20 September 2019 01:30 am Views - 429
The island-wide token strike launched by the Government Medical Officers Association (GMOA) not only crippled some of the health services in the country, but also inflicted mental
The strike was carried out at lightning speed. Public Administration Minister Ranjith Madduma Bandara was quoted in the newspapers saying that the strikers never had discussions with him before launching the strike. He even termed the strike ‘extremely unfair’.
Patients who visited hospitals from far away places for treatment were left wondering as to why they should be punished for an issue between the doctors and the Government authorities. This is a point to ponder.

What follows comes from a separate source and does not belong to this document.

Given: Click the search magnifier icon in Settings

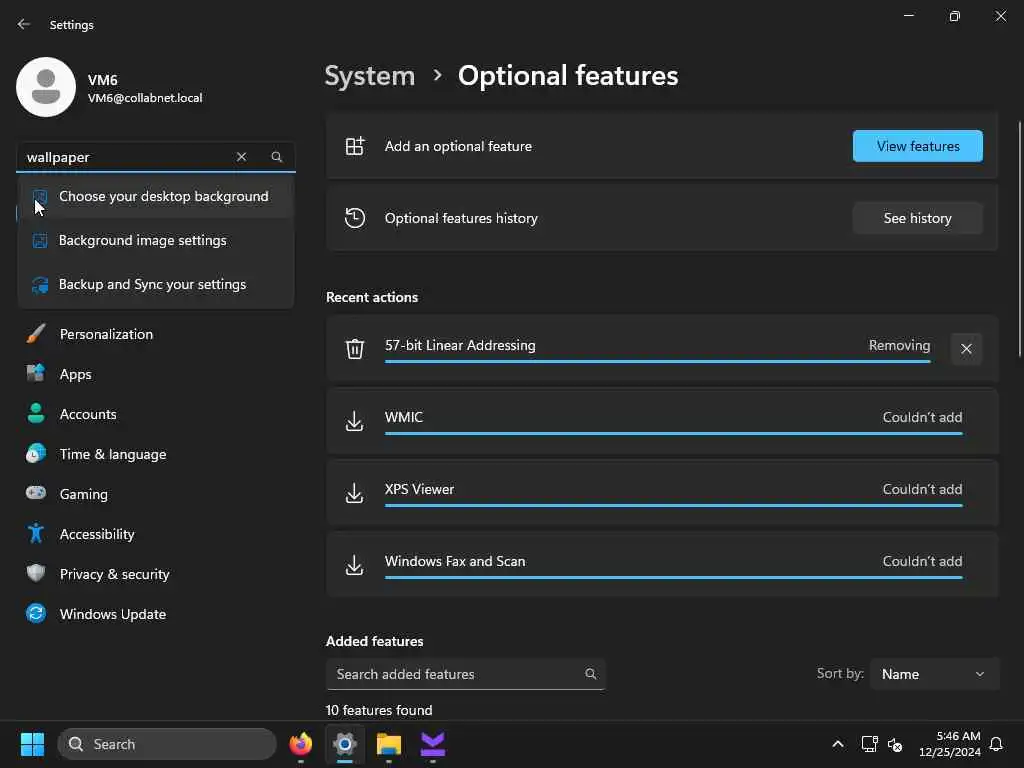Looking at the screenshot, I should coord(277,157).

These doctors would have been patients sometime during their teenage years and obtained medicine from state hospitals. They would have also enjoyed free consultation and medication. Now the roles have been reversed. Some of them are doctors today. Is it right on their part to deny any person battling ill-health an opportunity to see the doctor and receive treatment?
These doctors are educated with tax payers’ money. Doctors used to take oaths in the good old days to uphold specific ethical standards. That oath taking was replaced by more extensive regularly updated codes in the form of documents and issued by the national medical associations. An extract from from an article titled ‘Hippocratic Oath’ and obtained from Wikipedia states ‘These documents provide a comprehensive overview of the obligations and professional behaviour of doctors to their patients and wider society.

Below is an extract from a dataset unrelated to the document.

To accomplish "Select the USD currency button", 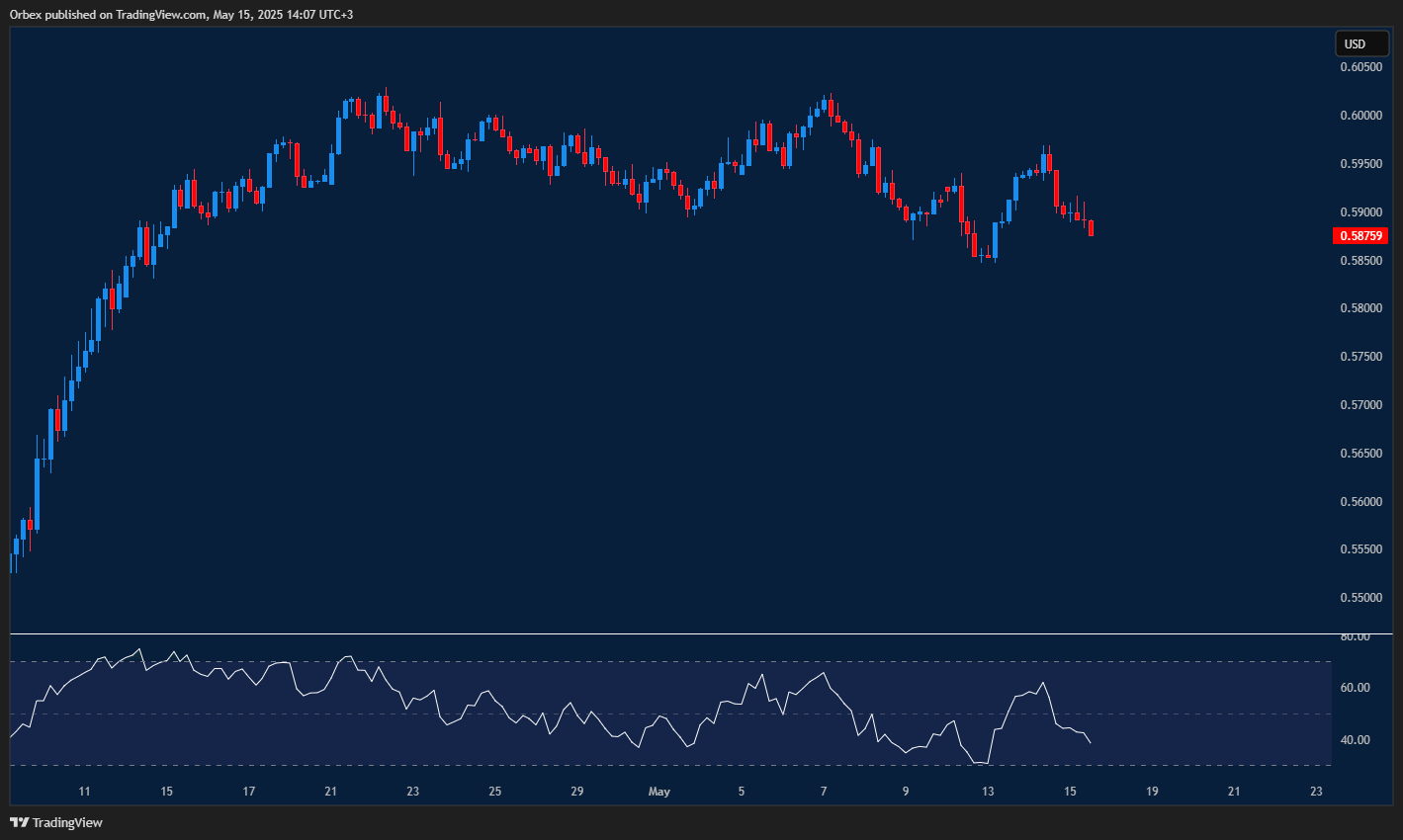I will [1361, 43].
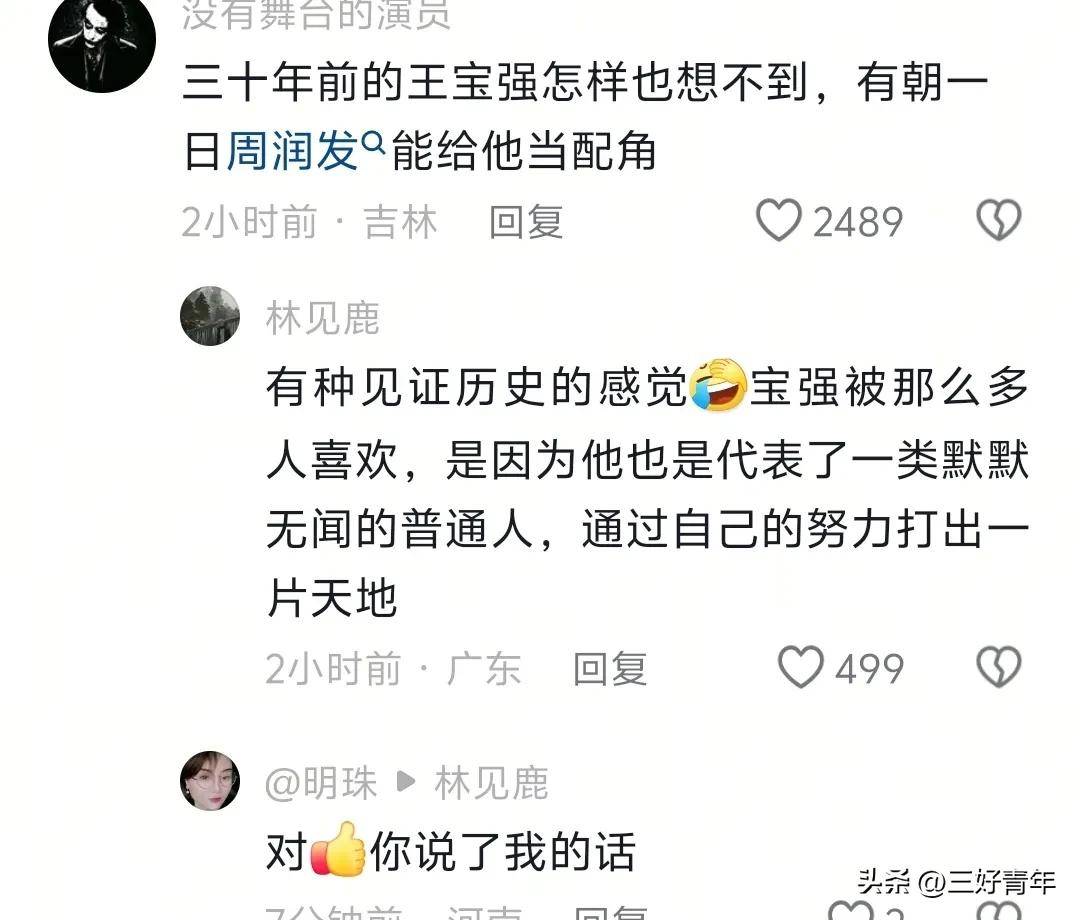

But what happed during the strike from a patient’s perspective was a little hard to digest. It was reported that patients were greatly inconvenienced by the one-day token strike carried out by the GMOA representatives who are demanding that a salary anomaly be settled among other demands.
According to reports patients in OPDs, clinics and cardio thoracic unites were most affected by the strike.
GMOA representatives have threatened to carry out a massive strike as a follow up to the token-strike if several demands are not met. Representatives of the association claim that the National Salaries Policy has been violated by increasing the salaries of employees in the judicial and legal sections while neglecting several other executive officers, including medical officers.
In later developments a Cabinet paper to rectify the salary anomalies was presented recently, but it was done arbitrarily. Now a Cabinet sub-committee has been appointed to the task.
As much as we have the interest of patients at heart, we also need to see our doctors serve this national well. A medical student undergoes severe hardships during undergrad years and toils to pass the Medical College examinations. Government has a duty towards these doctors to ensure that they are not overlooked when salaries are revised of other government servants.
Some months ago the GMOA fought against the establishing of a private medical college. It is no secret that the government tried to create an alternative path for those who failed to enter Medical College; which attracted criticism on the lines that that the state was lowering the kind of education needed to enter the medical profession in Sri Lanka.
Even now, one of the grouses of the GMOA is the state failing to enforce the minimum standard of medical education. The association has also voiced its concerns over attempts being made to appoint individuals, who have not passed or sat for exams in the Science stream, to the medical profession. The GMOA also voices its concerns over a shortage of medicines in hospitals.
The GMOA has genuine reasons to carry out strikes. But as much as they demand a professional environment to work in, those who obtain their services too can make a demand from them. Patients can demand that doctors don’t lose the human touch in them. Doctors make mistakes when performing duties and most often we endure these inconveniences. But no patient will tolerate the fact that strikes can at times play with the lives of those who are critically ill.